I've done some work in using it in in horses in certain circumstances as well. So the other thing to note is that probably water, but not electrolytes, are absorbed from the rectum, and we don't know that's true in all species. But we certainly know it's true in some.
So in terms of practical uses, a soft, catheter that you can pass into the rectum, which is not gonna cause any damage. And then you can absorb fluids. Sorry, you can administer up to five mils per kilo.
My advice is, don't, administer it too quickly or you get a sort of reflex, rectal contraction. And, it either ends up on the floor or it ends up all over you, and we would use water for that. And if if you so wanted to put these, cannulas in, you can, then, either Chinese finger trap them to the dorsal part of the anus or find some way of attaching them to the tail.
So I think protolysis is a not a route of fluid for every scenario or every patient, but just might be worth thinking about as something additional or supplementary particularly, where IV fluids prob may be indicated, but for various reasons can't be utilised. So in summary, enteral fluids are always best. But there are a few exceptions.
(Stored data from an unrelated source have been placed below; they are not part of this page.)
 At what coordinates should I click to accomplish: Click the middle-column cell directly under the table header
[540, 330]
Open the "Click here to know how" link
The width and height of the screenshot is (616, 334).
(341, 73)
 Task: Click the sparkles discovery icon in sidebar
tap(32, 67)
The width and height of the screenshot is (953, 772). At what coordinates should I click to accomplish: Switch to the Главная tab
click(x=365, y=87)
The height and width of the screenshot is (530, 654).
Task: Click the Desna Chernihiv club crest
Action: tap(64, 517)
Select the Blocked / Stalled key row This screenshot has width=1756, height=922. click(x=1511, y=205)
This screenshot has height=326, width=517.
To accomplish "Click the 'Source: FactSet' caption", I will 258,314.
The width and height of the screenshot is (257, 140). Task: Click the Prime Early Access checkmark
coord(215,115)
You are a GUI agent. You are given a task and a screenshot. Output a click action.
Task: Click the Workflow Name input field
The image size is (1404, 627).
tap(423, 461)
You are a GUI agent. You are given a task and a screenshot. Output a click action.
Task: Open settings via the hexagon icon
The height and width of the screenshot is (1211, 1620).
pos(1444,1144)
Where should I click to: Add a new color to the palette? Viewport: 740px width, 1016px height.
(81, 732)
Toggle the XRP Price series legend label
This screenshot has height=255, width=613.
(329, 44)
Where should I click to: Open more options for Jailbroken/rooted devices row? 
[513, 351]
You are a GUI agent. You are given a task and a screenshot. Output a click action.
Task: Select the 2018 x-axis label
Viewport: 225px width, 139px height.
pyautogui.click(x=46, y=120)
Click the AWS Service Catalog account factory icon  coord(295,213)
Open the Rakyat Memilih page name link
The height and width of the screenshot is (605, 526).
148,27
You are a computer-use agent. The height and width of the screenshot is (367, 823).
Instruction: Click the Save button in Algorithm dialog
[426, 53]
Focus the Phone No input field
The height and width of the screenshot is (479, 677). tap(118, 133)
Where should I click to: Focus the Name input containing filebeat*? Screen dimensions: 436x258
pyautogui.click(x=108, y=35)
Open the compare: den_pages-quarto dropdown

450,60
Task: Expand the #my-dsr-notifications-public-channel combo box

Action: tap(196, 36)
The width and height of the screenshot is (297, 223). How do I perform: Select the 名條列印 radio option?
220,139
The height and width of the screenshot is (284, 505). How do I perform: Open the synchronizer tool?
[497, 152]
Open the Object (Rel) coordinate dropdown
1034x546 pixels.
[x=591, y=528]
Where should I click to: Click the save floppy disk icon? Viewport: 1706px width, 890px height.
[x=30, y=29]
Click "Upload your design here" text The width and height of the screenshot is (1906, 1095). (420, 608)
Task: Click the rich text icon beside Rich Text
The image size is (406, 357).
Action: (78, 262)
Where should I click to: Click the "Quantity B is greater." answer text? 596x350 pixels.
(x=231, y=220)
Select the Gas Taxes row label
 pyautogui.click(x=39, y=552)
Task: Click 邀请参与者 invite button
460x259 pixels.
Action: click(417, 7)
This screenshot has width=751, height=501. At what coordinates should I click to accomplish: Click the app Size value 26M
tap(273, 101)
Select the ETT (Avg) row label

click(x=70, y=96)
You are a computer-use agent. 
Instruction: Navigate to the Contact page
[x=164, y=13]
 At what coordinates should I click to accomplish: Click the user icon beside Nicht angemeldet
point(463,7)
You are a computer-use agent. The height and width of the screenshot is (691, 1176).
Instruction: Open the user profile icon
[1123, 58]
And those exceptions are you've got really, really, hypovolemic, patients. IV formulations are not the same, and they've certainly got different benefits in different scenarios. And I really think you know, we we're at the point with, calci testing where if you can measure a lactate, you're really in a good position to say, Does it need Harman's?
Does it need sodium bicarbonate? And lots of these new enter formulations have tried to use data based on, optimal, management and absorption for these diarrhoea cases. And I would urge you to if you've always stuck with the same formulation, have a look at it.
Based on that table that I've just put up and have a look at some of the other products that are on the market and again, rectal fluids might have a role. And the good thing about them is, they can, as long as you give them the right type of tube can be safely administered by farmers and keepers. And with that, thank you very much for your attention if you have any questions, always happy to help via email.